Si on a un cpu 64 bits, il n'y a désormais aucune raison de ne pas l'utiliser comme il se doit.

----------

## xaviermiller

 *kwenspc wrote:*   

>  *darkangel92 wrote:*   eeeu p'tite question : Et au niveau flashplayer and Co pour le 64 bits? ca marche ou pas maintenant? 
> 
> Ah complètement! Et ce depuis longtemps maintenant.
> 
> Si on a un cpu 64 bits, il n'y a désormais aucune raison de ne pas l'utiliser comme il se doit.

 

J'en ai une : pour faire de la musique, il faut encore du 32 bits pour lancer des VST (car DLL 32 bits)

----------

## kwenspc

 *XavierMiller wrote:*   

> 
> 
> J'en ai une : pour faire de la musique, il faut encore du 32 bits pour lancer des VST (car DLL 32 bits)

 

Oui c'est vrai il y a encore quelques raisons très particulières, et j'en ai moi même une: dans certains cas je suis obligés de passer par un stage3 en chroot32 pour faire de la cross-compilation pour certaines cibles hardware pour lesquels il est difficile de créer la chaine de cross-compilation sous 64bits. Et puis en 64bits il manque encore cruellement d'outil de RE (Reverse Engineering) tel que Fenris par exemple. Mais ça viendra (j'espère...)

----------

## AgentMat

Y'a encore pas mal de problèmes en 64 bits avec les drivers vidéo. L'utilisation de la prise DVI provoquant sur certaines configs un crash du pc lorsque l'on passe de X à un framebuffer par exemple. Le problème disparaissant si l'on repasse sur la prise VGA (encore faut il en avoir une ^^). J'ai eu ce probleme sur ma x800xt et a priori ca arrive aussi à certains possesseurs d'anciennes cartes nvidia.

----------

## kwenspc

 *AgentMat wrote:*   

> Y'a encore pas mal de problèmes en 64 bits avec les drivers vidéo. L'utilisation de la prise DVI provoquant sur certaines configs un crash du pc lorsque l'on passe de X à un framebuffer par exemple. Le problème disparaissant si l'on repasse sur la prise VGA (encore faut il en avoir une ^^). J'ai eu ce probleme sur ma x800xt et a priori ca arrive aussi à certains possesseurs d'anciennes cartes nvidia.

 

ça a arrive aussi en 32bits, je ne pense pas que ce soit spécifiquement particulier à l'archi 64bits. Le switch de Xorg à la console en framebuffer pose des problèmes récurrents sur les 2 archis et, de fait, on est entièrement satisfait qu'avec les drivers libres généralement.

----------

## Oupsman

Un petit souci pour ma part avec la compilation du driver proprio, mais en ajoutant le flag amd64 dans ma variable USE (directement dans le make.conf) ca a résolu le souci. Par contre, le fait est que le paquet ne déclare pas en avoir besoin, ce qui est génant.

----------

## darkangel92

 *AgentMat wrote:*   

> Y'a encore pas mal de problèmes en 64 bits avec les drivers vidéo. L'utilisation de la prise DVI provoquant sur certaines configs un crash du pc lorsque l'on passe de X à un framebuffer par exemple. Le problème disparaissant si l'on repasse sur la prise VGA (encore faut il en avoir une ^^). J'ai eu ce probleme sur ma x800xt et a priori ca arrive aussi à certains possesseurs d'anciennes cartes nvidia.

 

juste une parenthese sur ce sujet de DVI. J'ai resolu ce pb en virant dans le fichier grub.conf la ligne de l'image de fond bootsplash (violet) pour avoir un grub juste ne noir et blanc. j'ai laissé le framebufer dans le noyau et aucun crash depuis.
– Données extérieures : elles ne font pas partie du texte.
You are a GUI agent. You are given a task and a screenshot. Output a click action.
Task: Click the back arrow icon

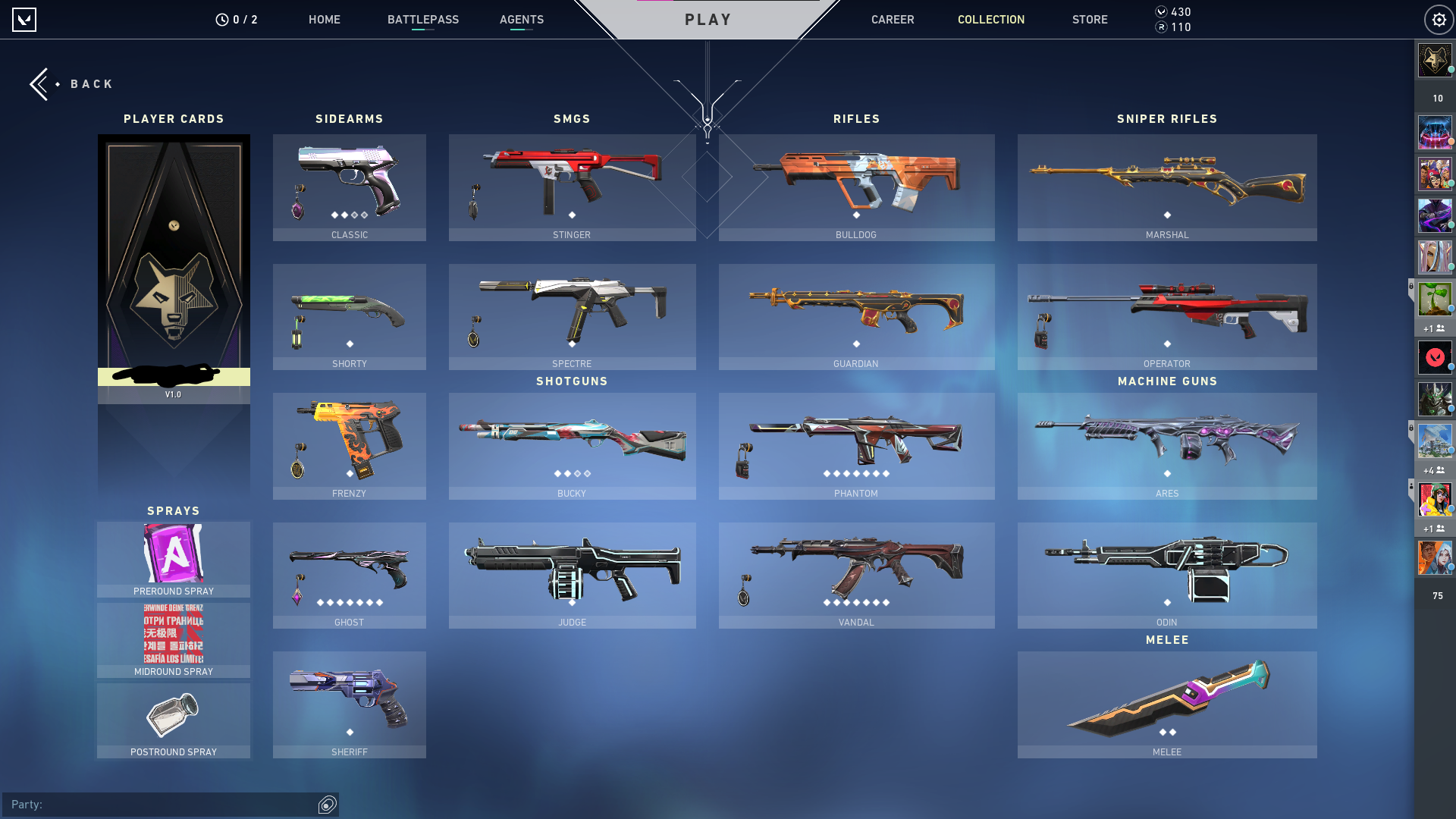point(39,83)
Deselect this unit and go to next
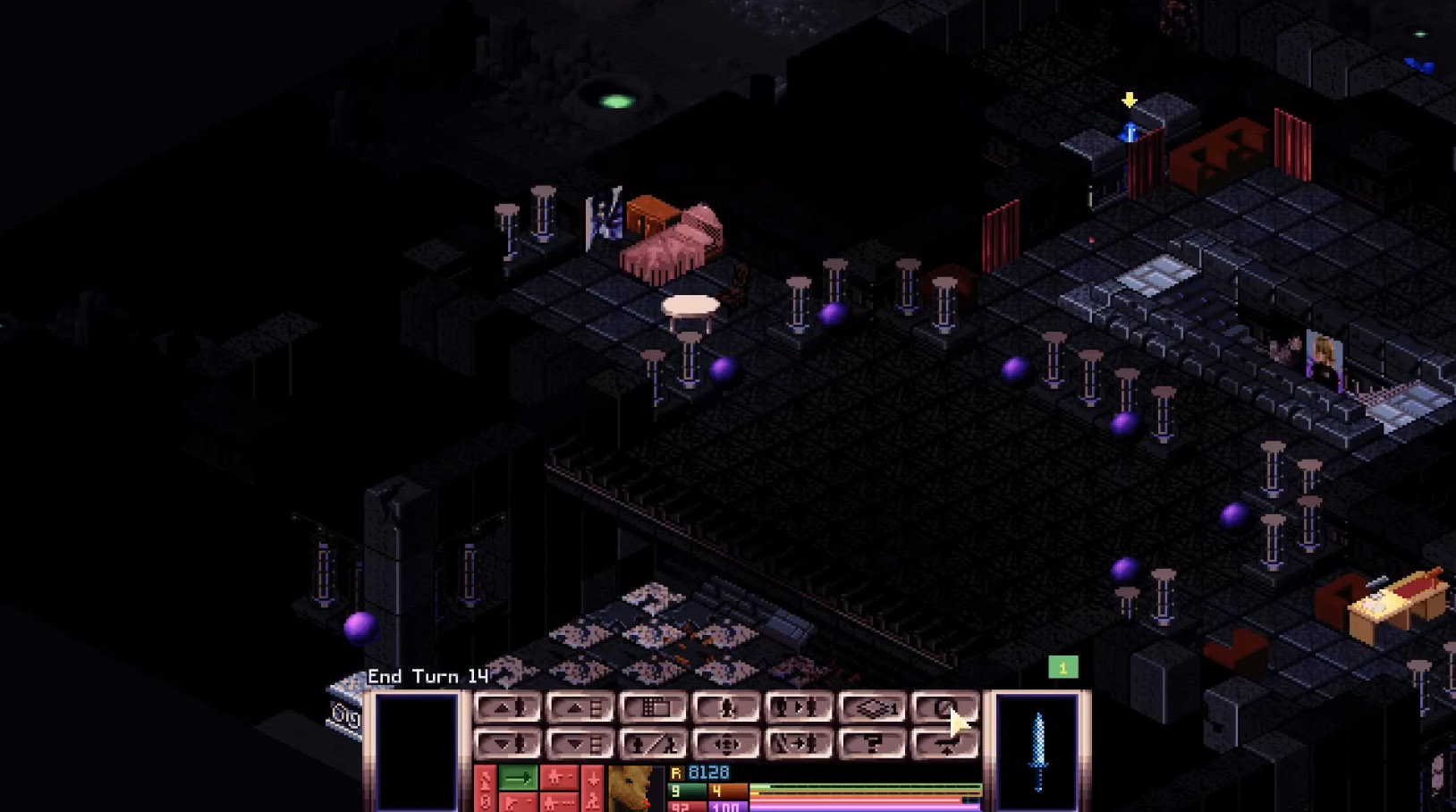 pos(799,744)
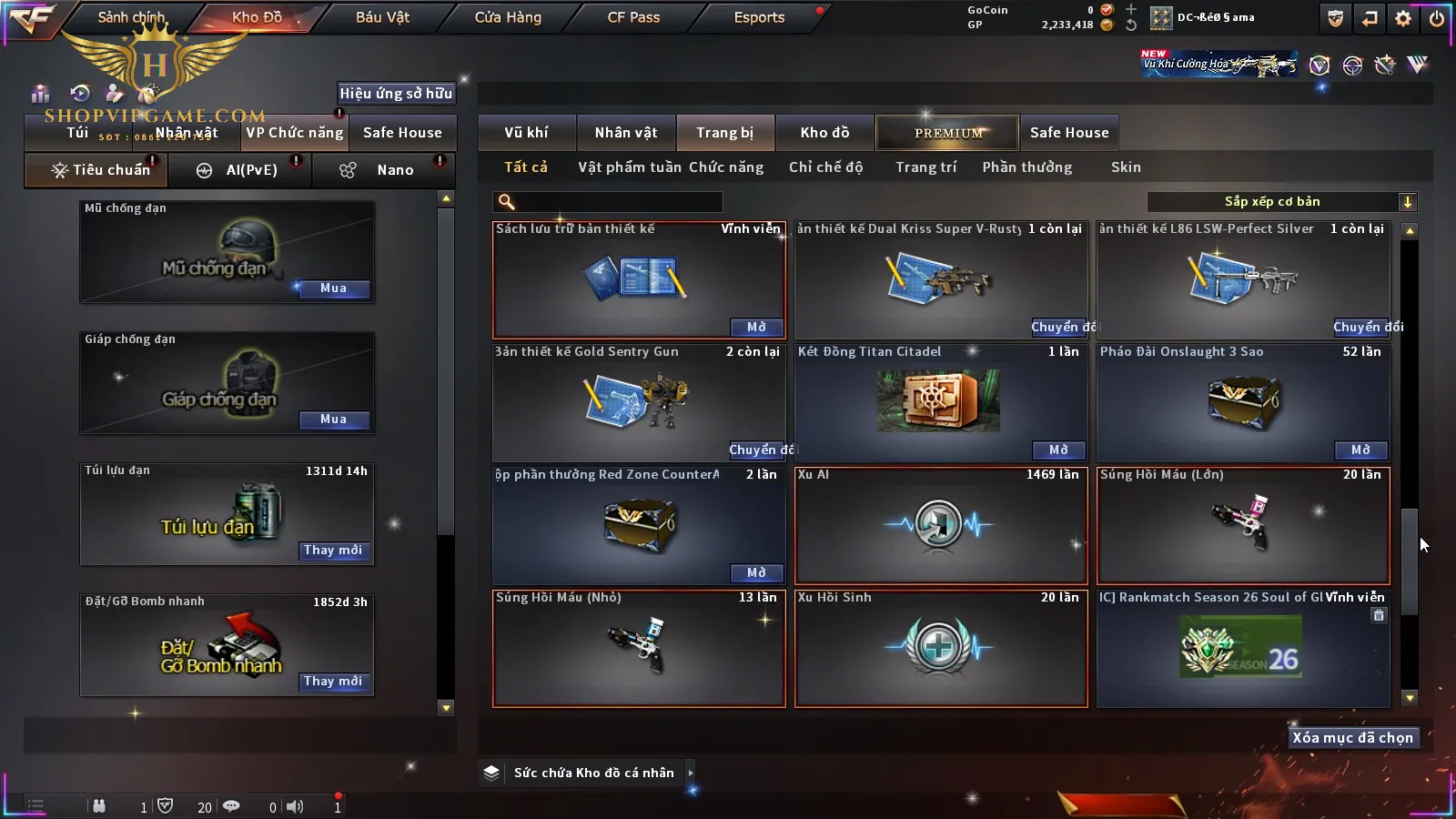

le framebuffer peut etre finalement utilisé et meme que j'affice le pinguin durant le boot

----------

## Temet

C'est un manchot bourdil !   :Laughing: 

----------

## AgentMat

 *darkangel92 wrote:*   

> 
> 
> juste une parenthese sur ce sujet de DVI. J'ai resolu ce pb en virant dans le fichier grub.conf la ligne de l'image de fond bootsplash (violet) pour avoir un grub juste ne noir et blanc. j'ai laissé le framebufer dans le noyau et aucun crash depuis.
> 
> le framebuffer peut etre finalement utilisé et meme que j'affice le pinguin durant le boot

 

C'est vrai que sur mon ancien PC j'avais le fond violet de gentoo dans grub. Lorsque j'avais reinstallé cette machine en 32 bits pour voir si ca resolvait le problème je n'avais pas remis ce fameux fond violet dans grub. Faudra que je teste en le remettant maintenant que je suis en 32 bits voir si le problème revient. (j'ai la flemme de réinstaller ma vieille machine en 64 bits pour tester ^^, de toute facon je finis de récup mes données et je la file à mes parents cette tour)

----------